Hughes was drafted by the Colts in the third round of this year's draft, 95th overall, out of Cal. He had a reputation as a terrific cover player whose size (5 feet, 10 inches, 188 pounds) and speed (4.65 in the 40-yard dash) would limit him from having considerable success at his position at the NFL level.
He played primarily on special teams and in some substitution packages due to in-game injuries, but did not contribute much to the team this season before hurting his shoulder against the Chargers and subsequently being placed on IR.
Ratliff was originally drafted in the second round, 47th overall, of the 2004 NFL Draft by Cincinnati.
During his college career at Florida, he set school records for interceptions in a season (9), interceptions in a game (3), and punt return yards (860). Early on, he was used primarily as a punt returner by the Bengals, but eventually worked his way into the lineup as a nickelback and spot starter, with eight career starts in 51 games.
Cincinnati released Ratliff on Sept. 26, Tampa signed him Nov. 12, then placed him on waivers Nov. 27, where the Colts plucked him yesterday.
While he has a far more impressive NFL resume than Hughes, Ratliff may be on the decline. He had five of his eight starts in his rookie season, and his tackle production declined from 39 in 2005 to 14 in 2006. He has just one tackle in three games in 2007, and all three of his career interceptions came in 2005.
It could be said that Indianapolis signed Ratliff as a punt return and coverage specialist. If that's the case, his return average on punts dropped from 12.2 in 2004 to 6.5 in 2006, with zero punt returns for zero yards in 2007.
The point remains that no one signed in late November that has been cut by two teams is going to come in and be the savior of a franchise. Just ask Simeon Rice.
Andy Lyons/Getty Images
However, Ratliff can step in immediately and bring veteran leadership to a special teams coverage unit that has taken more than its fair share of hits this season and given up more than its fair share of big returns.
Since he spent some time in Tampa, he's at least familiar with the brand of Cover 2 that Indianapolis deploys on defense. And, since the Buccaneers obviously did not bring him in to compete for a starting job, he should have some knowledge of the responsibilities and expectations of a nickel or dime cornerback in a Dungy-like scheme.

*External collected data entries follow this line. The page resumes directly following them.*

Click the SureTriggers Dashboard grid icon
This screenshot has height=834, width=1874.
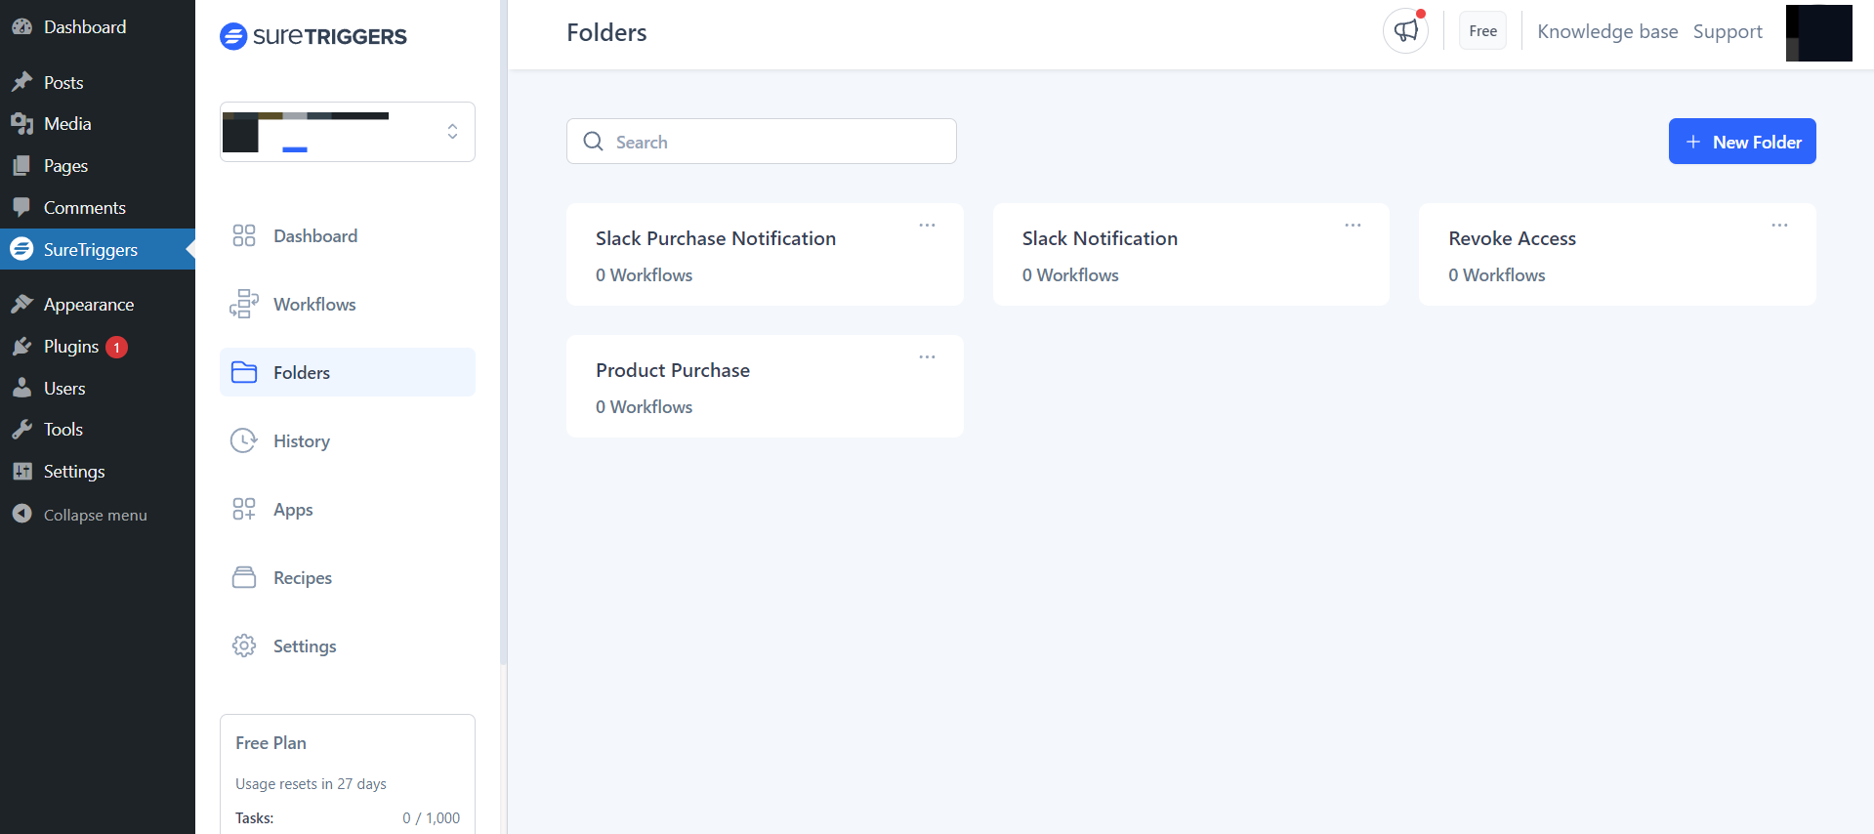click(x=243, y=236)
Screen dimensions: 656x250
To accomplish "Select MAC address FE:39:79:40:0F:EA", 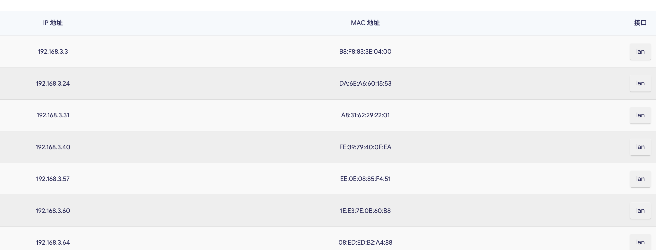I will 365,147.
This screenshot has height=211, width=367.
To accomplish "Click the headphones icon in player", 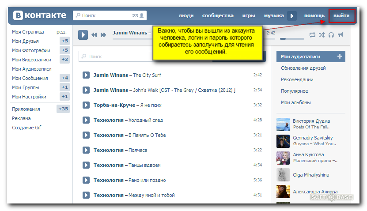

Later in the season, he can take some on some of the punt and kickoff return duties of T.J. Rushing, who is currently averaging 9.1 yards per return, and rookie receiver Craphonso Thorpe, who has been used mostly on kickoffs. Such a move would help keep the primary return men fresh for the playoffs, since Rushing especially has been nagged by several different injuries this season.
One thing that can be ruled out, though, is a move to safety. Ratliff is too small to play that position — even for the Colts — although otherwise it would seem like an intelligent transition for someone of his coverage skills and speed.
For what he is, Ratliff is a good pickup by the Colts, particularly this late in the season, when the talent pool is very shallow. November pickups are usually washed-up veterans or rookie free agents that were signed off the practice squad, then released. To be able to pluck a fourth-year veteran at a premium position off the waiver wire at this time of year is a potential boon for Indianapolis.